この節では,XNLライブラリについて説明します。

4.9.1 変更および拡張

この項では,XNLライブラリに対して行われた変更と拡張について説明します。

4.9.1.1 xnl_parsedatetime

V1.2--5

xnl_parsedatetime (およびそのVAXバインディング,XNL$PARSE_DATE_ TIME) は,入力の引数 XmString s (構文解析される日付時刻) に 2桁または4桁の年数を受け付けます。 2桁形式での有効な年数の値は70〜99の範囲で,1970〜1999年を意味します。値00〜69は無効です。 2000年以降は4桁形式が必須です。

4.9.1.2 xnl_langinfo

V1.2--5

xnl_langinfo (およびそのVAXバインディング,XNL$LANGINFO)は, item引数にD_FMTまたはD_T_FMTを指定すると,日付時刻フォーマッティング用の文字列を返します。下記のロケールで,この関数は%yを含むフォーマッティング文字列を返します。 %yは2桁年数形式を意味するので,このフォーマッティング文字列は2000年以降は慎重に使用する必要があります。

4.10 Xlib

この節では,Xlib に関する情報を説明します。

4.10.1 変更および拡張

この項では,Xlib に対して行われた変更と拡張について説明します。

4.10.1.1 X11 環境変数の解析

V1.2--6

Xlib は現在では,次の環境変数と等価のX11 リリース 5 (X11 R5) 形式を受け付けます。

OpenVMS 形式 X11 R5 形式
DECW$DISPLAY DISPLAY
DECW$RESOURCE_NAME RESOURCE_NAME

起動時に,OpenVMS変数が定義されていない場合,Xlibは状態値を返す前に X11 R5 の等価なものがないかどうかをチェックします。

4.10.1.2 UIDPATH 環境変数

V1.2--6

階層をオープンする際に,Xlib はUID (User Interface Definition) ファイルについて,DECW$USER_DEFAULTS および DECW$SYSTEM_DEFAULTS 領域を検索します。 UNIX システム上で X11 R5指定に従い,検索パスはUIDPATH変数とそのフォールバックを使用して定義されます。
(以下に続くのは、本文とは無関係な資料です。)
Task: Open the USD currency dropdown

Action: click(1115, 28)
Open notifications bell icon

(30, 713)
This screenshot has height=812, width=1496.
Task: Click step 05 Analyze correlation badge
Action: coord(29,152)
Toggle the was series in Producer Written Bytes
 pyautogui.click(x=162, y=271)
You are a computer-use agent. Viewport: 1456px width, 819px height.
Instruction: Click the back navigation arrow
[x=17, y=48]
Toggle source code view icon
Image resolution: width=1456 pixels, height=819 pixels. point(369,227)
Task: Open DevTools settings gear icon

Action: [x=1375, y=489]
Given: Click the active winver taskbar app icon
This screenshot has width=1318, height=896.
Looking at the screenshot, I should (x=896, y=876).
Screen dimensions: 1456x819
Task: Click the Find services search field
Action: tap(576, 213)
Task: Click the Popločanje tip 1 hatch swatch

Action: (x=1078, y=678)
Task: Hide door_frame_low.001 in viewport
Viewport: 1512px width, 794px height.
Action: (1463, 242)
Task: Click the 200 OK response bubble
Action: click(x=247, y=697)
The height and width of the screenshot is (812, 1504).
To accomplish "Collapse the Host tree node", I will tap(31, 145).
現在では,Xlibは,前述のOpenVMS変数のいずれを使用しても UID ファイルが見つからない場合には,UIDPATH変数もチェックします。この変数はUNIX形式のパス名(たとえば /foo/bar) を参照し, X11標準で指定されているように,置換文字列を許可します。 UIDPATH 変数についての詳細は,『OSF/Motif プログラマーズ・リファレンス』を参照してください。

注意

UIDPATH変数は,OpenVMSディレクトリ指定では機能しません。 OpenVMS形式の検索パスを指定するには, DECW$xxx_DEFAULTS論理名を使用します。